[What to do] Every line from the one with "Select Line 9 picks 2,5,7,8,11" through the last line below should be repeated exactly; pictures stay out of the copy.

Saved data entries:
# # #

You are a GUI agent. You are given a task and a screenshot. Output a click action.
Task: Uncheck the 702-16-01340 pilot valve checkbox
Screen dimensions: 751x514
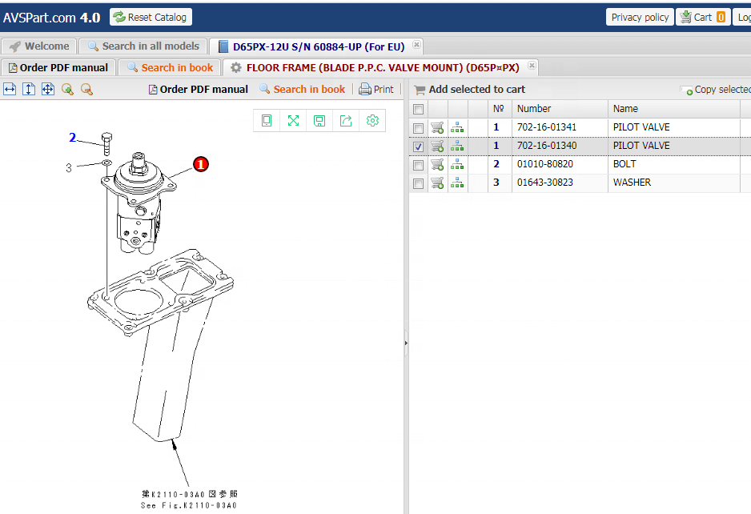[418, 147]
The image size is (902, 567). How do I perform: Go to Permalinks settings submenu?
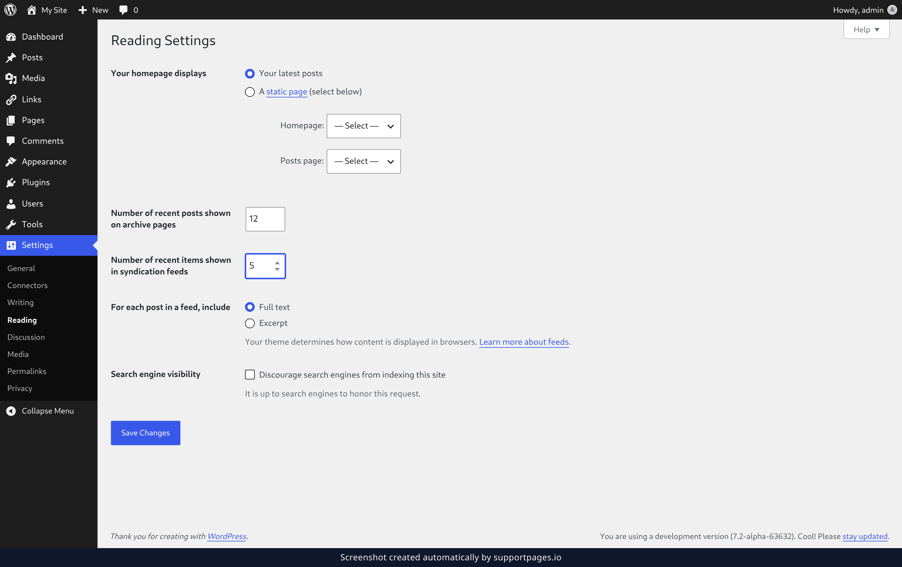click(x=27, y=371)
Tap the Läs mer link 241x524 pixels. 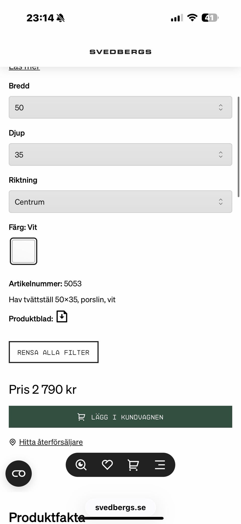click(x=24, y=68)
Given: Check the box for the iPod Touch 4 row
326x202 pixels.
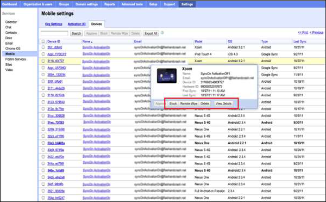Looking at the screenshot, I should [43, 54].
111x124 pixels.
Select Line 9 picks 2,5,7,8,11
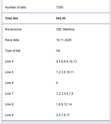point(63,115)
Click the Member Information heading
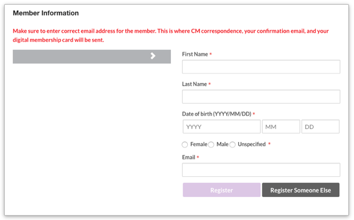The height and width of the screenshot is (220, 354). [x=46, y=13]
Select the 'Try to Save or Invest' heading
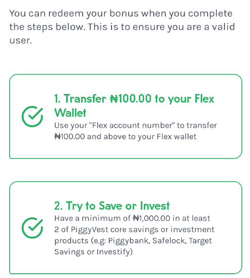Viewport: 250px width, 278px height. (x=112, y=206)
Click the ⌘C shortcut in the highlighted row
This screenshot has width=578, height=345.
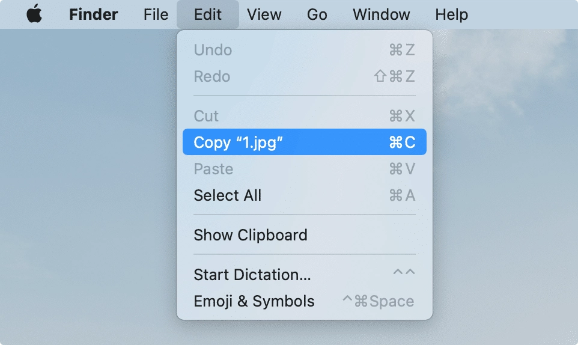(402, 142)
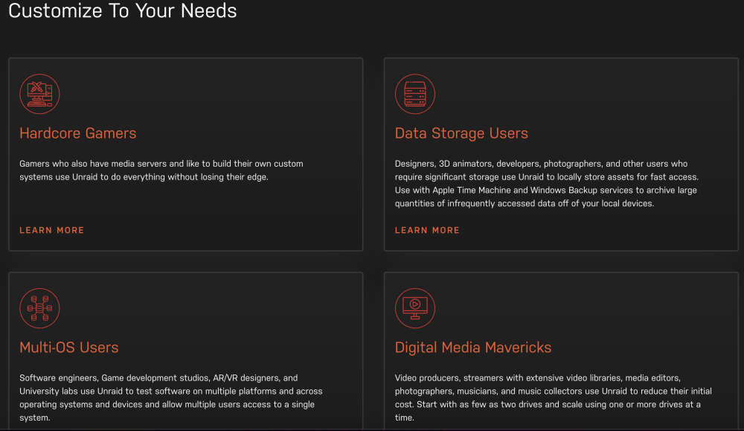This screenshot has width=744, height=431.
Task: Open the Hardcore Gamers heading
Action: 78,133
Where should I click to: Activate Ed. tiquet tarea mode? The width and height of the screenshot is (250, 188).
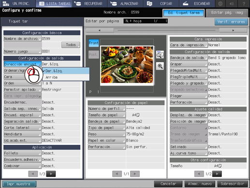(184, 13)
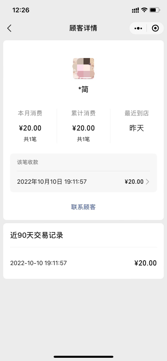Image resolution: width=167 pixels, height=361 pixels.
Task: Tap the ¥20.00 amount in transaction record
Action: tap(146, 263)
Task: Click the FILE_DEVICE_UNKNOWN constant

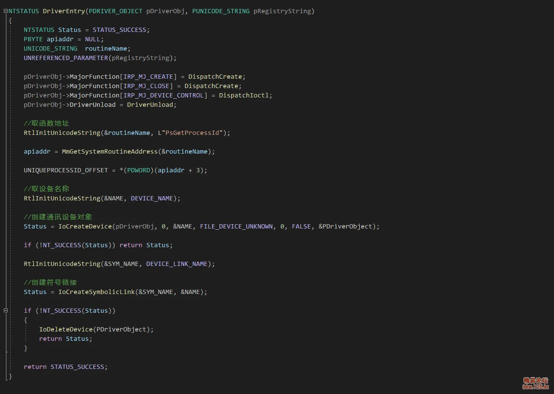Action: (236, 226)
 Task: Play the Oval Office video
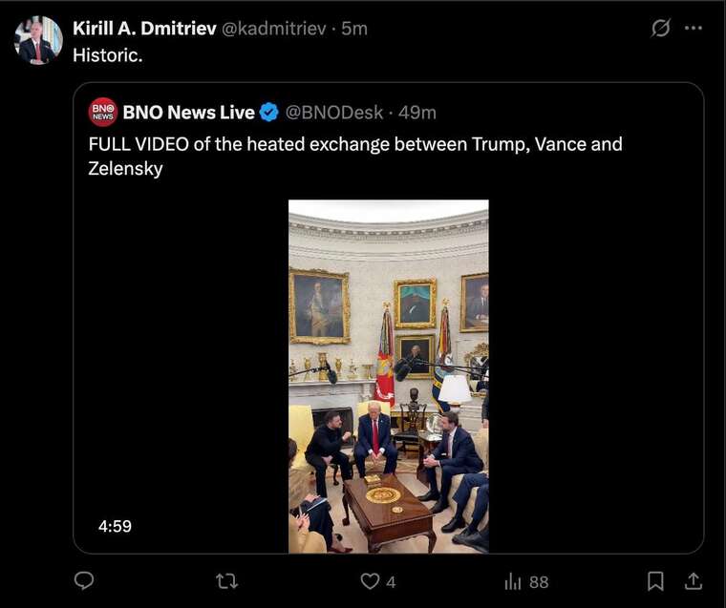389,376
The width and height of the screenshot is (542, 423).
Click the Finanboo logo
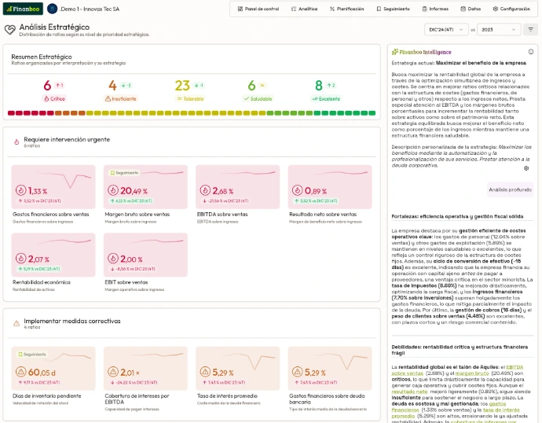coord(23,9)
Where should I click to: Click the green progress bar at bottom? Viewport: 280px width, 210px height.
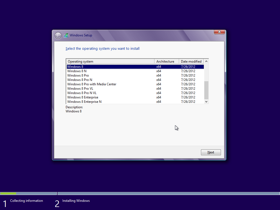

# # #

[Written response]
Select Line 9 picks 2,5,7,8,11
point(63,115)
Click the Member Information heading
The height and width of the screenshot is (220, 354). [x=46, y=13]
Select the 'Try to Save or Invest' heading
Viewport: 250px width, 278px height. (x=112, y=206)
Click the ⌘C shortcut in the highlighted row
This screenshot has width=578, height=345.
(402, 142)
This screenshot has width=744, height=431.
Task: Open the Hardcore Gamers heading
Action: 78,133
Where should I click to: Activate Ed. tiquet tarea mode? The width and height of the screenshot is (250, 188).
(184, 13)
Image resolution: width=167 pixels, height=361 pixels.
Task: Tap the ¥20.00 amount in transaction record
Action: tap(146, 263)
Task: Click the FILE_DEVICE_UNKNOWN constant

Action: (236, 226)
 Task: Play the Oval Office video
389,376
The width and height of the screenshot is (542, 423).
Click the Finanboo logo
coord(23,9)
Where should I click to: Click the green progress bar at bottom? Viewport: 280px width, 210px height.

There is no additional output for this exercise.